Sean Bw Parker paints the way he writes and makes music. Quickly, instinctively, with little interest in sticking to rules. His approach is what he calls “make, then see what I’ve made.” Most of his work is in acrylic, ink or watercolour, often built from loose lines, overlapping forms and soft shifts in colour. He doesn’t aim for realism, and rarely starts with a concept. The idea comes later, if it needs to.

His paintings move between figuration and abstraction. A face might emerge, a bottle, a window—but nothing stays fixed for long. It’s not about accurate representation. It’s about catching a mood before it fades.


Art Dept - Painting, 2018
Art Dept - Painting, 2018

 

There’s often a sense of motion, or disorientation, like a memory surfacing halfway. The line is never perfect, the colour doesn’t fill the shape, and that’s exactly the point.

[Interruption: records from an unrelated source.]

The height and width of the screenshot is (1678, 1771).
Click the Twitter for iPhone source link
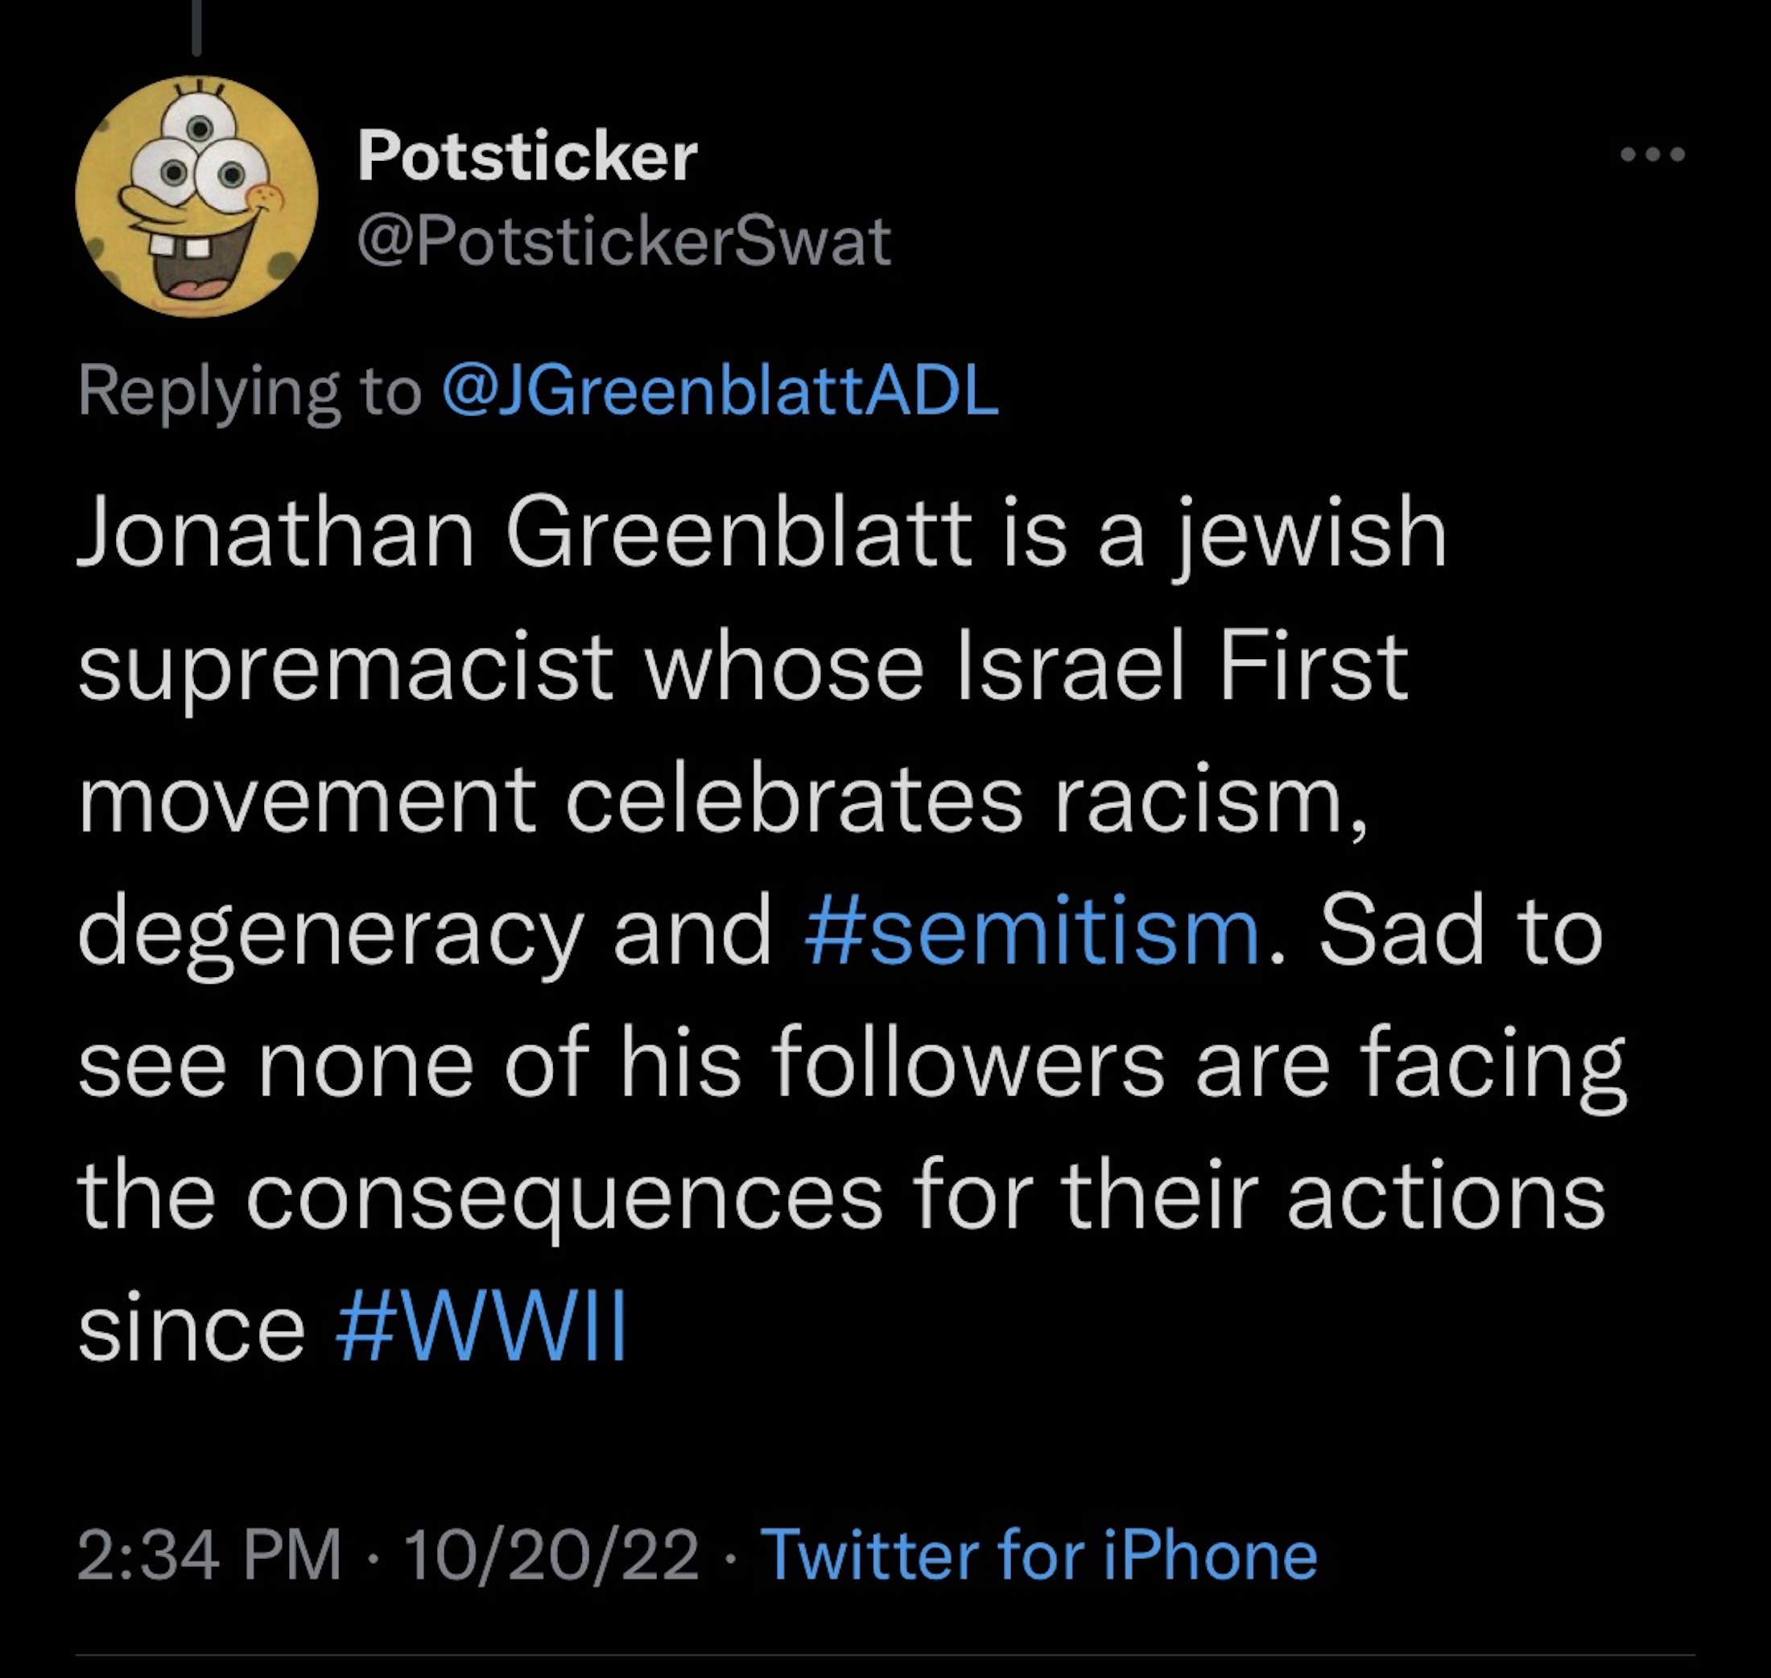pyautogui.click(x=1038, y=1555)
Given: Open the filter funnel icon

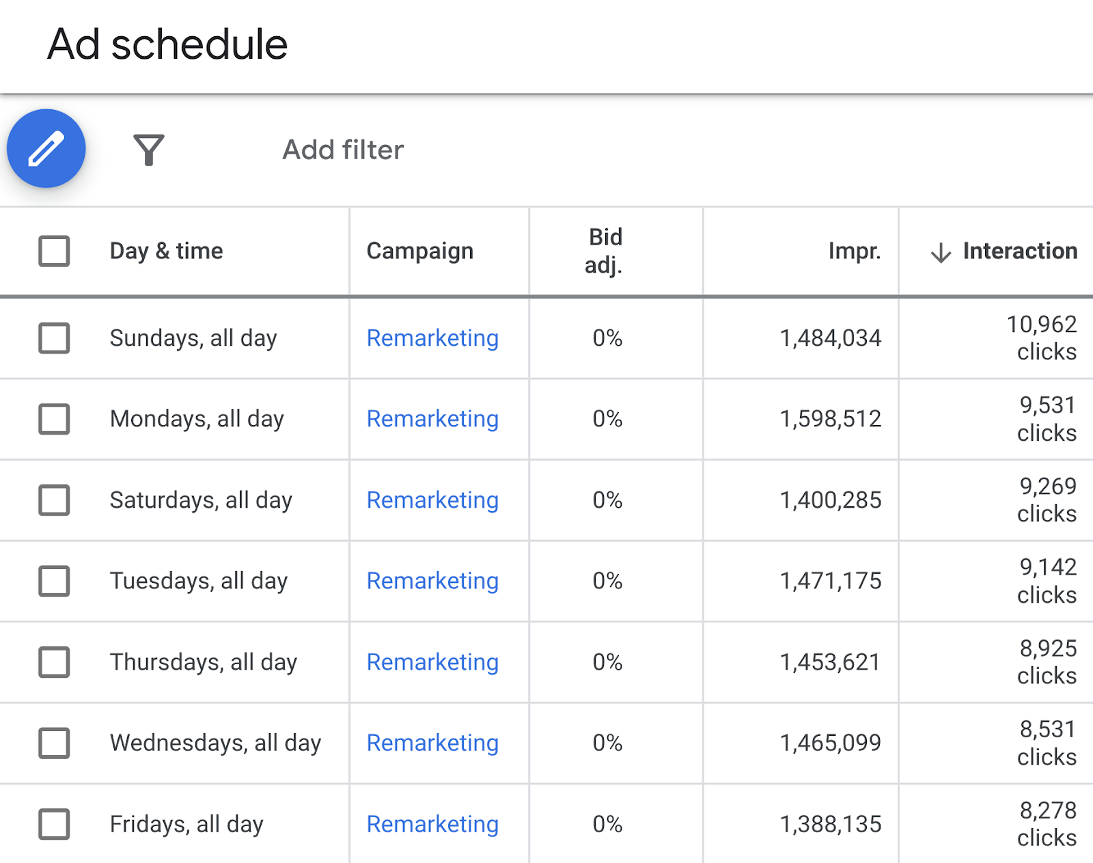Looking at the screenshot, I should tap(149, 150).
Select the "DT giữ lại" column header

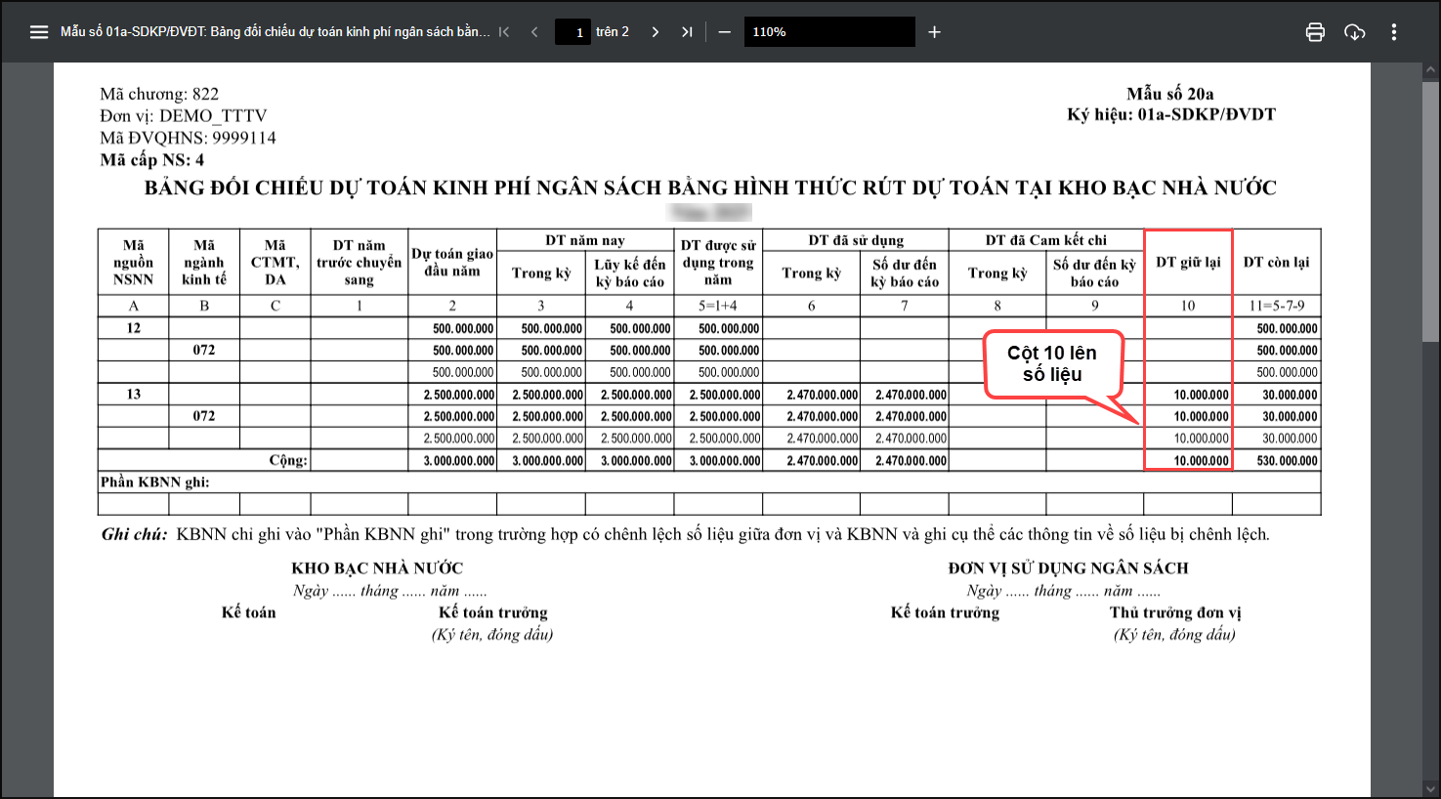[1188, 262]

He spent ten years living and working in Istanbul. That time left a mark. You can see it in the layering, the pattern, the way figures drift into architecture and back again. Since 2018 he’s also been active in justice reform. That too filters into the work, though not as subject matter. It’s more a way of thinking—staying alert to context, power, dissonance, and what gets left out.



Casanovas, Worthing - Painting, 2025
Casanovas, Worthing - Painting, 2025

Angel of Parliament Square- Painting, 2025
Angel of Parliament Square- Painting, 2025

Sometimes the work references real events, like protests or street life. 

Other times it stays personal.

 A still life, a glance, a line of poetry. It’s all material. Sean often draws connections between his visual work and songwriting—sampling, repetition, improvisation. What he doesn’t do is over-polish. The surface stays open. The viewer’s interpretation matters just as much as his. 


Still Life with Bottle and Glass - Painting, 2024
Still Life with Bottle and Glass - Painting, 2024

His motto—“if it looks like it could have been made by AI, it’s not done”—isn’t just about process. It’s about presence. The marks in his paintings come from the hand, not the algorithm. The balance is always between control and chance, and he doesn’t try to resolve it. His work lets things stay in flux. What matters is that it feels alive.